За дверью на кухню послышалась возня и вскоре оную открыла ещё одна женщина, преклонного возраста, которая и провозгласила, но тихо:
- Завтра отбор.
- Неужели? - воскликнули три девицы.
- Я услышала, - глубоко вдыхая, твердила пребывшая, - руководители, не скрывая, говорили всё при мне!
- И что же?! Что же?! - запричитали все.
- Завтра, ух, выберут, у-у-ух, - вздохнув, продолжила, - выберут пять девушек, я так поняла. А зачем же им дряхлые? Вот девушек и возьмут. Так что, дорогуши, берегитесь.
- Но для чего? - Лина потеряла всю свою "солнечность".
- Продать хотят, военным. Только не навсегда, а на пользование. Сказали, что примерно на три - четыре месяца. А военны эти приезжие, не постояльцы. Красть нельзя, сказали. Только на время. Ух.
- То есть нам всё? Попа полная? - начинается рев у девушек.
- Но почему же? Девушек у нас сколько? Много ... Красивых? Не очень много. Да ещё женщины в полном соке, так что выбор велик, а нужно всего пять несчастных.
- Зачем им мы? Зачем не платные? - (как я поняла, платными рабами развлекаются ночью, но они не работают, как мы) спросила черно - прядая и голубоглазая.
- Наверное, все заняты. Там ведь в поселение одни мужики.

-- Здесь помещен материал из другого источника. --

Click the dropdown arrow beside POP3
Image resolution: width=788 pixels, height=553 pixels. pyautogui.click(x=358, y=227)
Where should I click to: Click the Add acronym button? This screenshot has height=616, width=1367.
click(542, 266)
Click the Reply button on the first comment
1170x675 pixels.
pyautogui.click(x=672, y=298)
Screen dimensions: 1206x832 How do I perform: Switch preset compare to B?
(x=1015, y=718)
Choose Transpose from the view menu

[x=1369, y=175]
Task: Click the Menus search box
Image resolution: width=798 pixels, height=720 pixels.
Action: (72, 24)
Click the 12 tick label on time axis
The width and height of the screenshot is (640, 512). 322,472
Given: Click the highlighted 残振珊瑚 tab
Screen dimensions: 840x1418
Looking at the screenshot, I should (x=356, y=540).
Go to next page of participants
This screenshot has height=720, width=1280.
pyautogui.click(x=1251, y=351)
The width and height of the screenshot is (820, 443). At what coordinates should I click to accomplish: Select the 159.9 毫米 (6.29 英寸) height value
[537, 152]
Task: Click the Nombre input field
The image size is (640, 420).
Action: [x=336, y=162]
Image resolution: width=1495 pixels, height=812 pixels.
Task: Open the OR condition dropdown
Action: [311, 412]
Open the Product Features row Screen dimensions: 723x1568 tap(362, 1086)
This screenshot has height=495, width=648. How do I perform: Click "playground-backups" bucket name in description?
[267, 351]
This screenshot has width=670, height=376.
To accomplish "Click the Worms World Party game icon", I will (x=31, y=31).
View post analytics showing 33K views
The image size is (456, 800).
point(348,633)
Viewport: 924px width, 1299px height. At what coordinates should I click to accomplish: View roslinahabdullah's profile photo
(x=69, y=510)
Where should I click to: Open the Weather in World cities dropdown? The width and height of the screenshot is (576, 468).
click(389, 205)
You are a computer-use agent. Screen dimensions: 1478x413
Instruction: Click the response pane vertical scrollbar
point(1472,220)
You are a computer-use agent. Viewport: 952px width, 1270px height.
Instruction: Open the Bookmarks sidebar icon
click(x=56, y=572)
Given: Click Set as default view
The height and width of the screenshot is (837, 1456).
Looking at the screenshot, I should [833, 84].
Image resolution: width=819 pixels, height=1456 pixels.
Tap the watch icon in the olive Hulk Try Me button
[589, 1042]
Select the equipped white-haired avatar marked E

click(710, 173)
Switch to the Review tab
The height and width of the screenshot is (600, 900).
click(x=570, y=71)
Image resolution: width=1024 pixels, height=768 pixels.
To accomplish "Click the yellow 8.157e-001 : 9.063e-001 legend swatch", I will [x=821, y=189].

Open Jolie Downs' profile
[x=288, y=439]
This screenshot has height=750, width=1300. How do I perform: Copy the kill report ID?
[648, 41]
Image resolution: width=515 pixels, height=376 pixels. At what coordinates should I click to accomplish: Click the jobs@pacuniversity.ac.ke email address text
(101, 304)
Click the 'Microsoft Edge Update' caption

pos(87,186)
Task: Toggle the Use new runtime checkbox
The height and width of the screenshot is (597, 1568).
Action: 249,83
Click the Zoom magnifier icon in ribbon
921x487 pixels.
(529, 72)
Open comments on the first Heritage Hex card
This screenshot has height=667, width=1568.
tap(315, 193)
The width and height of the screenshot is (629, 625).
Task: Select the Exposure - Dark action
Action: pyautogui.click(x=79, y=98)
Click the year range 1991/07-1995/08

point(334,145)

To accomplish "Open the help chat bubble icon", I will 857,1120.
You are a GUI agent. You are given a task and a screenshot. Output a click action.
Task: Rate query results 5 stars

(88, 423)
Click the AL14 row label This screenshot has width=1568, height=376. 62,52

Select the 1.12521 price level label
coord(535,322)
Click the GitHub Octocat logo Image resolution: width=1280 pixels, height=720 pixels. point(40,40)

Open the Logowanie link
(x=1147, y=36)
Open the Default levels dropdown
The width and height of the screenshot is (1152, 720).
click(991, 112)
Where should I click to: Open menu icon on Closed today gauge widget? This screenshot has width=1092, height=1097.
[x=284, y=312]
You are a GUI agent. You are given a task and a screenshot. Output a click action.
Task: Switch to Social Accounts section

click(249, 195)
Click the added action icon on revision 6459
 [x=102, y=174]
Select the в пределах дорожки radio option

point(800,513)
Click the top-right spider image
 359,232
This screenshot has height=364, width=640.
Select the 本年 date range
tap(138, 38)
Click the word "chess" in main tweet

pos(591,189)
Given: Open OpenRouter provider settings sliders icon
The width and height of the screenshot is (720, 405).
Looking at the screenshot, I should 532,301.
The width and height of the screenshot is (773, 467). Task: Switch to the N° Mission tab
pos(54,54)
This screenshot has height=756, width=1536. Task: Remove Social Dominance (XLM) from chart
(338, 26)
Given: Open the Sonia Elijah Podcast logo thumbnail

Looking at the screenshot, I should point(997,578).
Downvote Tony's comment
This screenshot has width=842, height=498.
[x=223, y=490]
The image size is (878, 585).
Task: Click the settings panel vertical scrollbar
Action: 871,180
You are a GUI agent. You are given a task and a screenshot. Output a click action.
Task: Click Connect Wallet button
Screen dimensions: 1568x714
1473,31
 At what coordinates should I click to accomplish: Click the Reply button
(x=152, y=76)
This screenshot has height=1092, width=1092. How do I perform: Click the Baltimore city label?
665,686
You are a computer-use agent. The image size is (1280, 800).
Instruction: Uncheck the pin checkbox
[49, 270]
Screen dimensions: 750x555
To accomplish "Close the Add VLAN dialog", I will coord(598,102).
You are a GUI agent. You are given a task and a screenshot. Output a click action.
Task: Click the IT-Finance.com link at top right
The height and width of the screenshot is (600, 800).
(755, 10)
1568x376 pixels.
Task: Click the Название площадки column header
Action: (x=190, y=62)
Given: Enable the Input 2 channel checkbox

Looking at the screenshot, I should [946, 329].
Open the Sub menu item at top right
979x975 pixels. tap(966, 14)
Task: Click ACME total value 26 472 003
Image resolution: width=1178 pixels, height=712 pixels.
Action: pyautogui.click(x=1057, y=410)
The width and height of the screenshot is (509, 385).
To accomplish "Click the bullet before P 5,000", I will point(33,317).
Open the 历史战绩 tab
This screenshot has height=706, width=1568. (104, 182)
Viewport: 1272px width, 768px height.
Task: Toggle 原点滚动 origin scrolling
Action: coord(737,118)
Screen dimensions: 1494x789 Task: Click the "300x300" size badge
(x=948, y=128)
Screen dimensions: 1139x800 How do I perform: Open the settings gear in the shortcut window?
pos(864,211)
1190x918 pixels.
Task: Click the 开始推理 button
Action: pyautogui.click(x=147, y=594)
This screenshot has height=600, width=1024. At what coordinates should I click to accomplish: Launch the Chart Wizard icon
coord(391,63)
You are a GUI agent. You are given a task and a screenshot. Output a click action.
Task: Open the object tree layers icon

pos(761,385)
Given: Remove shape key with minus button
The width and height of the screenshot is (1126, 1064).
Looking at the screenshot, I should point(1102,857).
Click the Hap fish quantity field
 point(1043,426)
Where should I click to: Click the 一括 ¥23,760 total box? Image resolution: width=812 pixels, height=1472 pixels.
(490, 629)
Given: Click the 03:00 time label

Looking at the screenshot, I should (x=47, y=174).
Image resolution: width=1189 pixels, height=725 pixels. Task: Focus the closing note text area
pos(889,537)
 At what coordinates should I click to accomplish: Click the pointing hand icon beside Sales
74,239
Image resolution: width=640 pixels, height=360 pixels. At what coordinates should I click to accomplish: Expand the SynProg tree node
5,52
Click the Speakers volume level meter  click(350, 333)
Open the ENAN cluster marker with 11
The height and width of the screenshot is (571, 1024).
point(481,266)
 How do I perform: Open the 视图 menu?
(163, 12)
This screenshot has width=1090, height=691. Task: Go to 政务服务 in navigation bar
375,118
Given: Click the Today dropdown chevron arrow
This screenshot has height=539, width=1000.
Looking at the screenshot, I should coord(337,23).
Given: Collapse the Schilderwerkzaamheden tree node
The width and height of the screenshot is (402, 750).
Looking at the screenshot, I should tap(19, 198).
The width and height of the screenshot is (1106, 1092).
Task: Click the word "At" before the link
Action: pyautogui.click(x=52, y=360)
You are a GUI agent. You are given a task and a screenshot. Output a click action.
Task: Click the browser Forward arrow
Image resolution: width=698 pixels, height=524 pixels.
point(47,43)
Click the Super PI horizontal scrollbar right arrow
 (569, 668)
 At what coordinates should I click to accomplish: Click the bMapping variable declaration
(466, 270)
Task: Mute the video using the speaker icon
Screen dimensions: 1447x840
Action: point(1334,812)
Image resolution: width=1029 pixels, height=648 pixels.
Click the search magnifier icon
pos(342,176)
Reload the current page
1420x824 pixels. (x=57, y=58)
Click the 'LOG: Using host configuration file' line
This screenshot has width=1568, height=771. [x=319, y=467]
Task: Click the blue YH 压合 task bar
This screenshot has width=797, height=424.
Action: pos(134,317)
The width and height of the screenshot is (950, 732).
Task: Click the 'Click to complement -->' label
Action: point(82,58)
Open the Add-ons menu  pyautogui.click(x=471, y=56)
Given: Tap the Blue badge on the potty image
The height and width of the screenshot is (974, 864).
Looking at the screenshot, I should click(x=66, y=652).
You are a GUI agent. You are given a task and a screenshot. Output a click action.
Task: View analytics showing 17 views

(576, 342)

И всем надо, а не хватает. Я боюсь, что ещё кого-нибудь сделают платными. Набор будет на платность.
- А может это шанс сбежать? - вопросила зареванная Лина.
- У-у-у, тогда он очень мал, потому что военные - это военные. Они ведь строгих правил. Да ещё вдобавок злобные, деспотичные, самовольные, что такие ... убить могут, а избить точно. И ты никуда не денешься. Заплатили они потому что, заплатили, - тяжело высказалась женщина и уселась на стул.
- Девахи, да вам лица раскрасить надо, что б пострашней было.
Дожили. Раньше лица все муливали, что бы "красивее" быть, ну а теперь ... Эх, я лишь надеюсь на то, что останусь здесь и не попаду к деспотам. Хотя надежда с каждым воспоминанием гаснет. Воспоминания о взглядах мужчин, блуждающих по мне.